Disbelief in a misrepresentation will not negate inducement - Hayward v Zurich

Can the settlement of a claim be unwound if fraud was always suspected and evidence of it emerged after settlement?

Summary

In Hayward v Zurich, the Supreme Court has decided the vexed question of whether a suspicion of fraud at the time of a settlement can prevent a later action for fraudulent misrepresentation. It was held that a settlement agreement could be set aside where the underlying claim was later shown to be fraudulent, even though the defendant suspected fraud at the time it settled the claim.

Background

In June 1998 Mr Hayward brought a claim against his employer for more than £420,000 for a workplace injury. Zurich contested the quantum as they had obtained video evidence which showed that Mr Hayward appeared to be exaggerating his injuries. Despite Zurich’s evidence, Mr Hayward maintained his position, and the expert instructed by Zurich failed to provide a supplemental report that substantiated the exaggeration of Mr Hayward’s injuries, Zurich was concerned that the court would be convinced by Mr Hayward’s claim. As a result, Zurich settled the matter for £134,973 prior to trial.

Two years after this settlement, Mr Hayward’s neighbours approached Zurich and provided witness evidence that Mr Hayward had entirely recovered from his injuries prior to settlement. Zurich therefore brought a claim in deceit against Mr Hayward asserting that the statements he had made constituted a fraudulent misrepresentation and therefore the settlement agreement should be rescinded.

In 2013 the High Court set the settlement agreement aside and reduced Mr Hayward’s damages to £14,720 and ordered him to repay the difference of his original award back to Zurich.

* * * * * * *

| Goal |
In the text on Hayward v Zurich, for what sum did Zurich settle Mr Hayward's claim before trial?

| Data block |
* * * * * * *

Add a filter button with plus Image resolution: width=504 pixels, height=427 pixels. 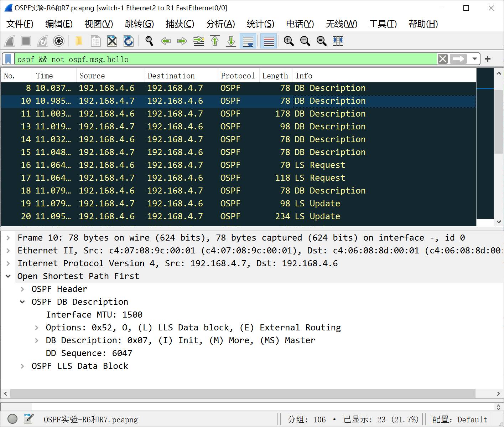pos(488,59)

* * * * * * *

| Response below |
£134,973.